# [Task to carry out]
Set down all of the lines below exactly as they are given.
++++ Stored data
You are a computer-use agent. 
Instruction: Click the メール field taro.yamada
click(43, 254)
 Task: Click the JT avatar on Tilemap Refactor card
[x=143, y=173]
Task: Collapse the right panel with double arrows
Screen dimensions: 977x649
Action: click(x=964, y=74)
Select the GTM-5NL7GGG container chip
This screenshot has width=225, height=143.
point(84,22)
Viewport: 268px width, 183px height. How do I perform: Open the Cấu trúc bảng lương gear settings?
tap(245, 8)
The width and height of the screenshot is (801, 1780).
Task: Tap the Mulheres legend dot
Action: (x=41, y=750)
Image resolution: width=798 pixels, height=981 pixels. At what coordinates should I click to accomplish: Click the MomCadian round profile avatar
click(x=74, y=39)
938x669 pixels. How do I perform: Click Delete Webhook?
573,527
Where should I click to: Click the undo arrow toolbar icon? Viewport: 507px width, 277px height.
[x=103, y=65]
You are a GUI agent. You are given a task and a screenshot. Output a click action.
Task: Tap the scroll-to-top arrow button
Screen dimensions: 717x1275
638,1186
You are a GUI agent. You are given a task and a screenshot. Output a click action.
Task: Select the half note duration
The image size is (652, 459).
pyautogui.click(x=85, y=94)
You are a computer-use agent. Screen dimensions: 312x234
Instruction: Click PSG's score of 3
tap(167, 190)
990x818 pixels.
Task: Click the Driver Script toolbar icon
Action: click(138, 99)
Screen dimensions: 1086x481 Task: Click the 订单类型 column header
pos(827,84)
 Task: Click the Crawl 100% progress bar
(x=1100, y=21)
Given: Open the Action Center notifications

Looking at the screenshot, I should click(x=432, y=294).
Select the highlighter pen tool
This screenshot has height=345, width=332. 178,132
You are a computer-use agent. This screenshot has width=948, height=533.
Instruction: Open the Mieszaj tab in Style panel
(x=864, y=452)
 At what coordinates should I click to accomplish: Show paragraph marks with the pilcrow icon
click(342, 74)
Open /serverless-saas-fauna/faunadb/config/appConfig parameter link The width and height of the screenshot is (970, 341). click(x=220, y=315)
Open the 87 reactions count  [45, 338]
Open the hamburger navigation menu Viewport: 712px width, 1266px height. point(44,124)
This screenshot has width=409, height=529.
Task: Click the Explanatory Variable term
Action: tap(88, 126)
++++++++
# [Task answer]
You are a computer-use agent. 
Instruction: Click the メール field taro.yamada
click(43, 254)
 Task: Click the JT avatar on Tilemap Refactor card
[x=143, y=173]
Task: Collapse the right panel with double arrows
Screen dimensions: 977x649
Action: click(x=964, y=74)
Select the GTM-5NL7GGG container chip
This screenshot has width=225, height=143.
point(84,22)
Viewport: 268px width, 183px height. How do I perform: Open the Cấu trúc bảng lương gear settings?
tap(245, 8)
The width and height of the screenshot is (801, 1780).
Task: Tap the Mulheres legend dot
Action: (x=41, y=750)
Image resolution: width=798 pixels, height=981 pixels. At what coordinates should I click to accomplish: Click the MomCadian round profile avatar
click(x=74, y=39)
938x669 pixels. How do I perform: Click Delete Webhook?
573,527
Where should I click to: Click the undo arrow toolbar icon? Viewport: 507px width, 277px height.
[x=103, y=65]
You are a GUI agent. You are given a task and a screenshot. Output a click action.
Task: Tap the scroll-to-top arrow button
Screen dimensions: 717x1275
638,1186
You are a GUI agent. You are given a task and a screenshot. Output a click action.
Task: Select the half note duration
The image size is (652, 459).
pyautogui.click(x=85, y=94)
You are a computer-use agent. Screen dimensions: 312x234
Instruction: Click PSG's score of 3
tap(167, 190)
990x818 pixels.
Task: Click the Driver Script toolbar icon
Action: click(138, 99)
Screen dimensions: 1086x481 Task: Click the 订单类型 column header
pos(827,84)
 Task: Click the Crawl 100% progress bar
(x=1100, y=21)
Given: Open the Action Center notifications

Looking at the screenshot, I should click(x=432, y=294).
Select the highlighter pen tool
This screenshot has height=345, width=332. 178,132
You are a computer-use agent. This screenshot has width=948, height=533.
Instruction: Open the Mieszaj tab in Style panel
(x=864, y=452)
 At what coordinates should I click to accomplish: Show paragraph marks with the pilcrow icon
click(342, 74)
Open /serverless-saas-fauna/faunadb/config/appConfig parameter link The width and height of the screenshot is (970, 341). click(x=220, y=315)
Open the 87 reactions count  [45, 338]
Open the hamburger navigation menu Viewport: 712px width, 1266px height. point(44,124)
This screenshot has width=409, height=529.
Task: Click the Explanatory Variable term
Action: tap(88, 126)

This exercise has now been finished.